SMALL CHRISTIAN COMMUNITIES IN THE PARISH.

The gospel of Jesus Christ is a fountain of renewing the church’s mission and a welcome to all. There are contemporary challenges in evangelization that get in God’s Word assured providence to Christians. An encounter of hearts, diversity in the church’s existence and mission is deeply experienced in the sccs.

In AMECEA (association of Member Episcopal Conferences of Eastern Africa) region the notions of love, joy, peace and justice gain theological and practical meaning only in the context of community, precisely of Small Christian Communities (SCCs). In AMECEA region there is formal, deliberate, conscious and extensive effort to promote and sustain SCCs as a foundation of evangelization. Which means that, in Africa, SCCs have not only been a theoretical idea but a practical mission, a way of life for the parish? Therefore, in AMECEA SCCs have also enjoyed pastoral application.

SCCs are therefore a place of Christian hospitality and a context of witnessing to the Gospel of Jesus Christ. They are also understood as the privileged loci for practical realization of the theological characteristics of evangelization that Pope Francis enumerates in his exhortation: namely, love, joy, peace, justice and the common good. They are also the places where the evangelical virtues of faith, hope and charity, mentioned by St. Paul in 1 Cor 13 achieve concrete expression.

Small Christian community is a group of 5-8 families or about 20 individuals who come together and meet on weekly basis to share the Word of God and they usually meet in their homes.

SCCs promote prayer life and reverence for God, sharing and celebration of life, nurturing vocations and ministries and integral development for all.

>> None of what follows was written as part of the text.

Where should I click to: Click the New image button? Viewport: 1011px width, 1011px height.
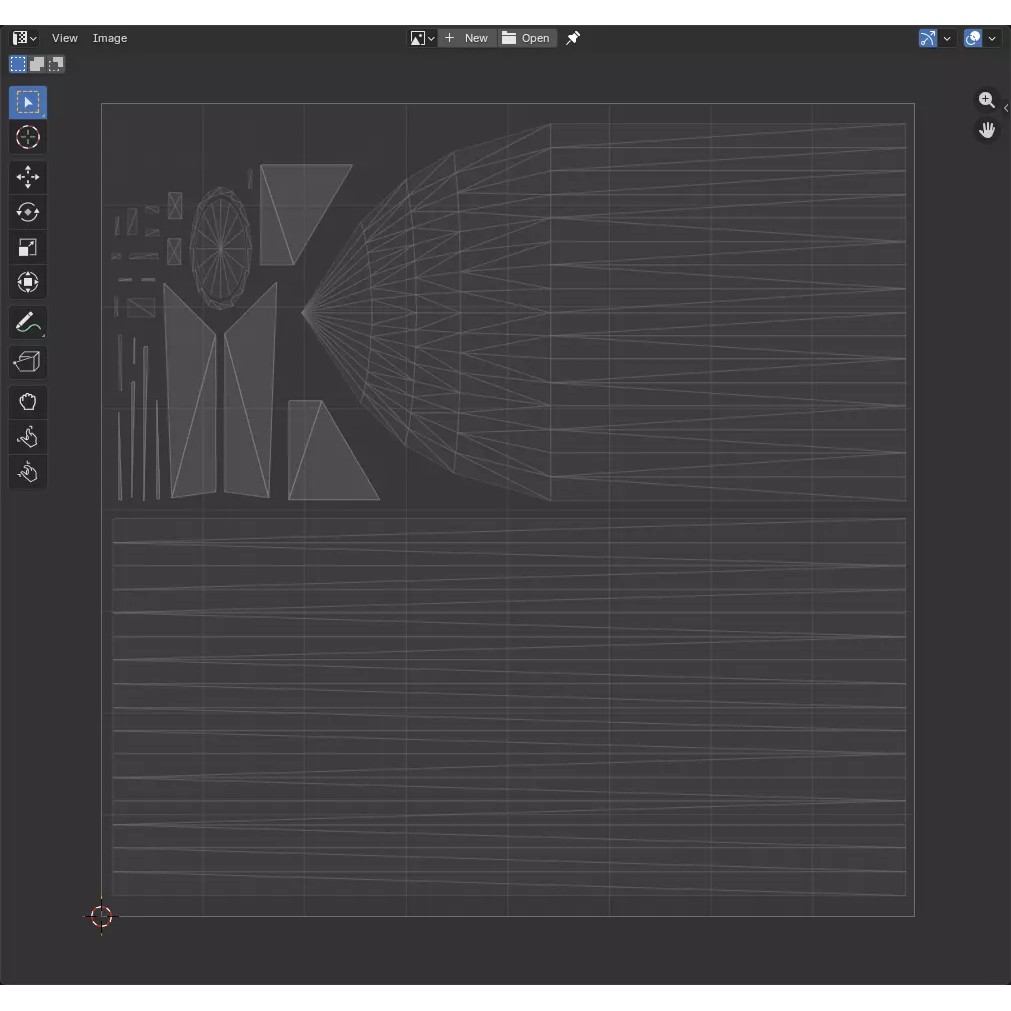coord(467,38)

A small Christian community is characterized by the following activities:

  1. Ensuring greater knowledge of the word of God (weekly based faith sharing).
  2. Providing social commitment in the name of the gospel (service to reconciliation, justice and

                   Peace).

  1. Provide new lay services (new inculturated lay ministries).
  2. Provide education in faith for adults (adults’ faith formation).

 

History of SCCs as the AMECEA pastoral priority:

AMECEA which consists of Kenya, Ethiopia, Eritrea, Malawi, Sudan, South Sudan, Uganda, Tanzania and Zambia was founded in 1961. From that time the bishops of AMECEA desired to imbue the African cultures with the message of the Gospel and build an ecclesial model that is truly local, self-reliant, self-ministering and self-propagating. During the AMECEA plenary assembly of 1973, in Kenya, the bishops said:

                 “We are convinced that in these countries of eastern Africa, it’s time for the church to become really “local”. We believe in order to achieve this we have to insist on building church life and work on the small communities.” (AFER 16/1-2, P.4).

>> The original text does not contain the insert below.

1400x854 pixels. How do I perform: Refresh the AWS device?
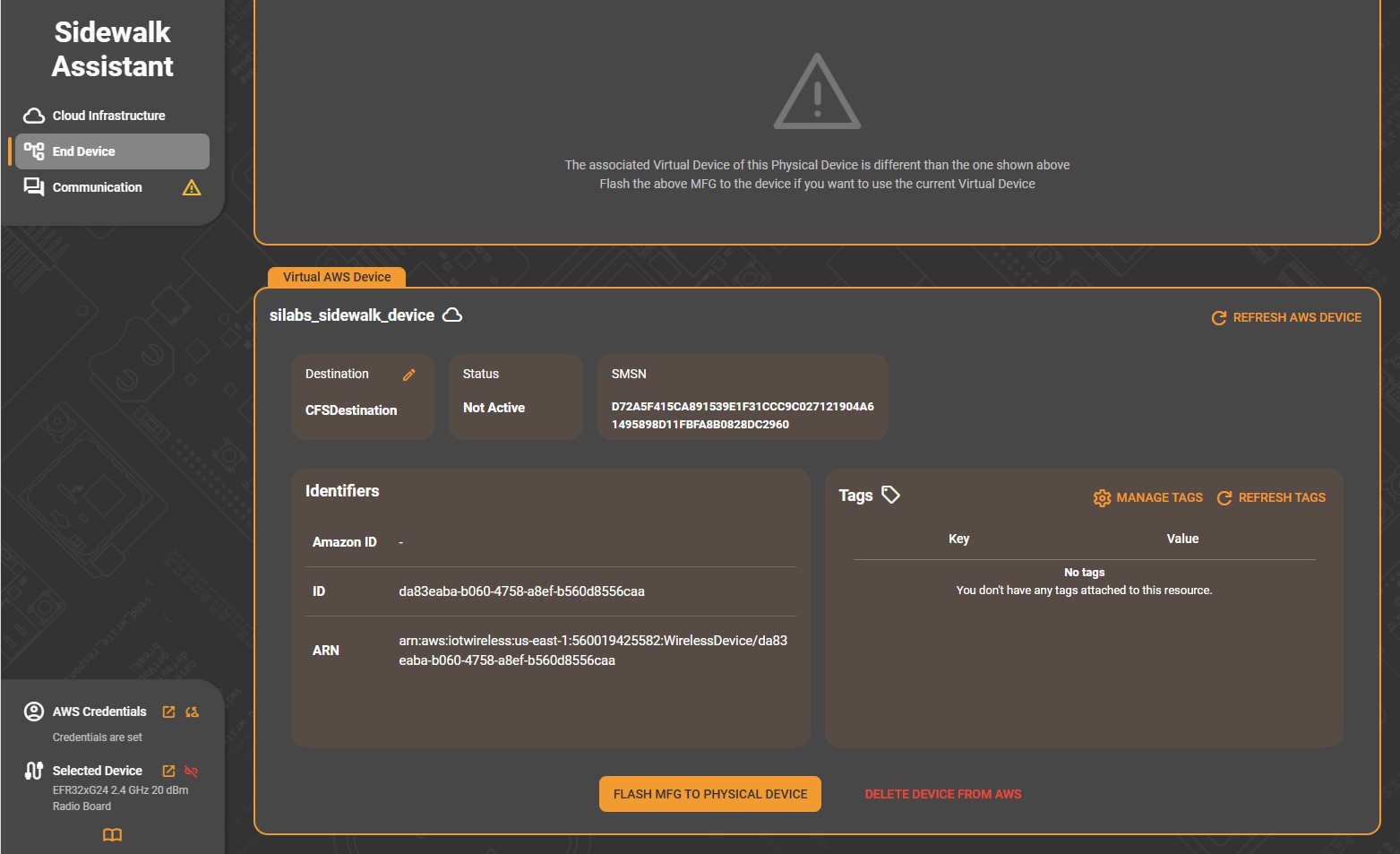(1286, 317)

In the spirit of second Vatican council, the bishops of AMECEA, during their plenary assembly of 1976 in Malawi, resolved that the systematic formation of SCCs should be the key pastoral priority in the years to come within Eastern Africa. They said:

                “In most parts of Eastern Africa, people live, act and interact on the level of smaller communities, villages, town compounds or work communities. We should make sure that we take these natural communities as the basis for the insertion of life and work of the church.” (AFER 18, 1976).

The bishops explained that SCCs are the local incarnation of the Biblical model as was lived by the early church when the believers of Christ came together for prayer, breaking of bread and collecting material goods to support the needy in their midst(cf. Acts 2:42-47).

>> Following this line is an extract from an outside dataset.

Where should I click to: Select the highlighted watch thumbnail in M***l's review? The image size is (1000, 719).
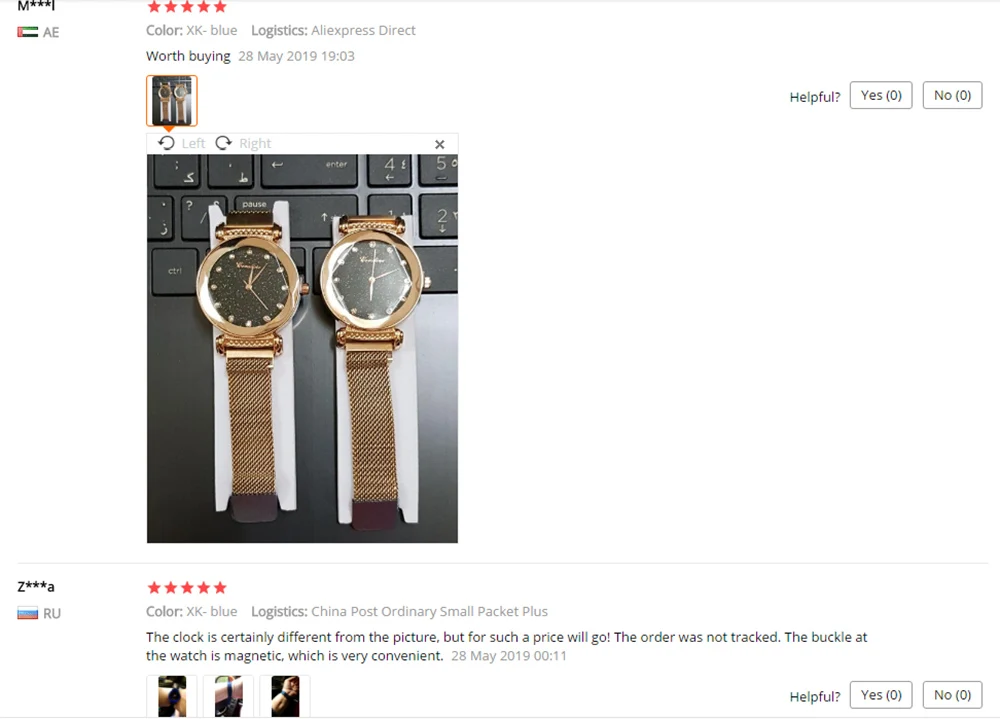tap(172, 101)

Since 1976 to today, the bishops of AMECEA recommended that every diocese in AMECEA region forms SCCs in various levels as a pastoral tool of evangelization.

Since then the bishops have remained committed to the building of the church around SCCs as a way of making the church, like Christ, to become incarnate in daily life of the people. In this way, at every level, every Christian community will represent the fullness of the church, which is the body of Christ.

Through the SCCs, the lay people are empowered to be active participants in the church’s work of evangelization, proclamation of the Word of God, celebration of community prayer and sacraments, formation of others in faith and offering service through care for those who are in need.

In the synods of the church in Africa, the bishops of Africa defined the church as the family of God. This image of the church describes and emphasizes the core values of African communities of care for others, solidarity, warmth in human relationship, acceptance, dialogue and trust which are the characteristics of SCCs. The small communities in our parishes help in fostering closer human relationships.